_SOURCE EXTRACT_.

The Rudge Century

My father had a fascination with the bicycle. He loved tinkering with them and he was an active member of the local riding club for many years. As a consequence, he got me involved in recreational touring at a very young age. I rode my first century (100 mile ride) in 1972 when I was 11 years old and I completed fourteen centuries before I turned 15.

Years later, my dad became interested in collecting and restoring antique bicycles, or ‘highwheelers’. For my birthday, he gave me one of his rebuilt machines from the 1880’s called a Rudge.

That old Rudge was a tricky and dangerous thing to ride because it had virtually no braking power and the seat was five feet in the air. When pedaling, my legs were trapped under the handlebars and if the front wheel hit an obstacle, I would be pitched forward in what is called a ‘header’.

The Rudge was also an uncomfortable ride with solid rubber tires and hard leather saddle sending every road bump vibrating up my spine. Since it had only one direct drive gear, it was brutal on climbs and terrifying on descents. It was the perfect gift for a cocky young man.

After we taught ourselves how to ride our old beasts, dad and I joined the Wheelmen, an international club of antique bike enthusiasts. We began riding our highwheelers in small town parades where I enjoyed scaring the kids by riding close to the spectators.

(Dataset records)
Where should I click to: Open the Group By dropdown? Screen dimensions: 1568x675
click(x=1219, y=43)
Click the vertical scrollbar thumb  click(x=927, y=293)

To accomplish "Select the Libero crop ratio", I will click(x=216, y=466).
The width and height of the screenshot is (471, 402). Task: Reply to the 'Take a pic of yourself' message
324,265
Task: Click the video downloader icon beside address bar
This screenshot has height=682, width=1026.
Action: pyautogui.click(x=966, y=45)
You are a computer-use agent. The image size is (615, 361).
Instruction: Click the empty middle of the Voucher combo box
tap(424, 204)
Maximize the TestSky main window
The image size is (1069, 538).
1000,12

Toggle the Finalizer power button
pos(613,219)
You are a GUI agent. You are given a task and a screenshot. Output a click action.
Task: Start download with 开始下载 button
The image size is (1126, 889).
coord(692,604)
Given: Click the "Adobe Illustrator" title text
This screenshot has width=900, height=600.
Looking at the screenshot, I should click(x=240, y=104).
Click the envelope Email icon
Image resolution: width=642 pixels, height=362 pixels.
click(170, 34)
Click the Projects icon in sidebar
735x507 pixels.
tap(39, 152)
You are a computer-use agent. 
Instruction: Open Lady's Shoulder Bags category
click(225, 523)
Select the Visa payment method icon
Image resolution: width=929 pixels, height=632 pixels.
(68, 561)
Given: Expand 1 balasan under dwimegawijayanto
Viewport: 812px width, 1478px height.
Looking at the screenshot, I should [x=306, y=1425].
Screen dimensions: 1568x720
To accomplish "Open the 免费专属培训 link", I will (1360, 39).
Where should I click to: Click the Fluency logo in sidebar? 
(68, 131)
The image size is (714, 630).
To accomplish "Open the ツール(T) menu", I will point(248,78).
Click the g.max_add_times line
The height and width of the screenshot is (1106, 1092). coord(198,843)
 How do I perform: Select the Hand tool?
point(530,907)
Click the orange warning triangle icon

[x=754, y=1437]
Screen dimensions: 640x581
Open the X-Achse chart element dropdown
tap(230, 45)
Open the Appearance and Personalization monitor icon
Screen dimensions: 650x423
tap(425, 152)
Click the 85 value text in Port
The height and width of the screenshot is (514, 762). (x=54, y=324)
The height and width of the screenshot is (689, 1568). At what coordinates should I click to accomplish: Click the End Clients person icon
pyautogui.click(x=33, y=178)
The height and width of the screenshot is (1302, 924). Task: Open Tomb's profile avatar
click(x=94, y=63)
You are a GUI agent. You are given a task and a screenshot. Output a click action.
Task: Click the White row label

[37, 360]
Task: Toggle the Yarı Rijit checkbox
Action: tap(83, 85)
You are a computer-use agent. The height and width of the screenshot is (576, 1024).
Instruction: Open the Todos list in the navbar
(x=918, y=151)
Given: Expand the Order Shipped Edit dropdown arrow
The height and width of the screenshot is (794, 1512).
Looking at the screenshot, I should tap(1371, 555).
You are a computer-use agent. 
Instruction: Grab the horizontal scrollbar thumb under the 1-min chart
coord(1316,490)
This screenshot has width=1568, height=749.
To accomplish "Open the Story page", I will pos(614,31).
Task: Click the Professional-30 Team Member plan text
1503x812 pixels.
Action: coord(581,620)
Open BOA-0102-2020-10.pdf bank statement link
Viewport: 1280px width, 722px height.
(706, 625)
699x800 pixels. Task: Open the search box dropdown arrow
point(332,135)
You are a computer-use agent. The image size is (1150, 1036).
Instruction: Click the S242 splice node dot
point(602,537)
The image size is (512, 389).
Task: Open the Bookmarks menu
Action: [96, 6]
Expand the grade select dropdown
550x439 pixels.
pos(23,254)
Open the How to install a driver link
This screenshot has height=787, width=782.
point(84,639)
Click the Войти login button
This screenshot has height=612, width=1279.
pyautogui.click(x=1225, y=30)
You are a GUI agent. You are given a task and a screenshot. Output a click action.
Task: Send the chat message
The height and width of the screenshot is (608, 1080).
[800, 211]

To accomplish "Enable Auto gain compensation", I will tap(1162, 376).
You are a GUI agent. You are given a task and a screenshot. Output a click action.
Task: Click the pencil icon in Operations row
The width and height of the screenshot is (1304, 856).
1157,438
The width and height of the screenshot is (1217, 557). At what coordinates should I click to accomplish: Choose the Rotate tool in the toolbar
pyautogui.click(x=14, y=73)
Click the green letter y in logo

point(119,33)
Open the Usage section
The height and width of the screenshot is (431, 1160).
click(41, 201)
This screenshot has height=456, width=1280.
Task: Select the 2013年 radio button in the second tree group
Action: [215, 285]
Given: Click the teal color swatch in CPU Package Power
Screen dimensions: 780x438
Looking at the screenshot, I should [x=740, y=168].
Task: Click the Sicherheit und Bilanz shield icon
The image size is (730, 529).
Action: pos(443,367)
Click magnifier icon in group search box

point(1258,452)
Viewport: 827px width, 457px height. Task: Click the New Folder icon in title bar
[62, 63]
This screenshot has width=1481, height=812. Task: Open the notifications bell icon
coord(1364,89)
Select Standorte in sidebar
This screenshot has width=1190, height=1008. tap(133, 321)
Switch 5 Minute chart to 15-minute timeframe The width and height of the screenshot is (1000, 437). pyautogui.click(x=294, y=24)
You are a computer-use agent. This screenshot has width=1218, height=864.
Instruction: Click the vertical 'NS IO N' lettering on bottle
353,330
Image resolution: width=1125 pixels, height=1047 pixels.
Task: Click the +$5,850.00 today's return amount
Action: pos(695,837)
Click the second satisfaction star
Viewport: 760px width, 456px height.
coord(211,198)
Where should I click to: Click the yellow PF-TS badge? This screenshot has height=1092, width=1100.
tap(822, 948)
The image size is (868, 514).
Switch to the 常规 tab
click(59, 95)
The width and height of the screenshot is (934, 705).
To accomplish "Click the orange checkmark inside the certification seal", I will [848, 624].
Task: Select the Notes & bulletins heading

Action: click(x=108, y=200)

_WHAT THE EXERCISE ASKS_. Could you continue the account of riding the Rudge highwheeler from where it stops?

_EXERCISE RESULT_.
In June 1987, we traveled to Auburn, Indiana with our machines to attend an annual Wheelmen meet. There were hundreds of bizarre and beautifully restored bicycles, tricycles, tandems and velocipedes. There were also costume and memorabilia displays, trick riding contests, and, of course, rides of various lengths around the area. The final event was the Wheelmen Century Run conducted on a six mile loop.

Although my father and I had done some training, we had never gone 100 miles on our antique cycles. However, it was a blast riding with dozens of other cyclists on the open road. Unfortunately, the aid station was poorly stocked with food and we rode most of the way on bananas and sugar cubes. We bonked severely near the end but eventually cranked our way to the finish. As I recall, the ride took about 12 hours because we had to stop for rest breaks on every lap. Luckily, we were able to restore our enery that evening at the final big feed of the meet.

Sadly, that was the last time dad and I rode together. I moved away and he developed (and treated) prostate cancer; making it difficult for him to enjoy his passion. The retired Rudge now collects dust as a living room conversation piece.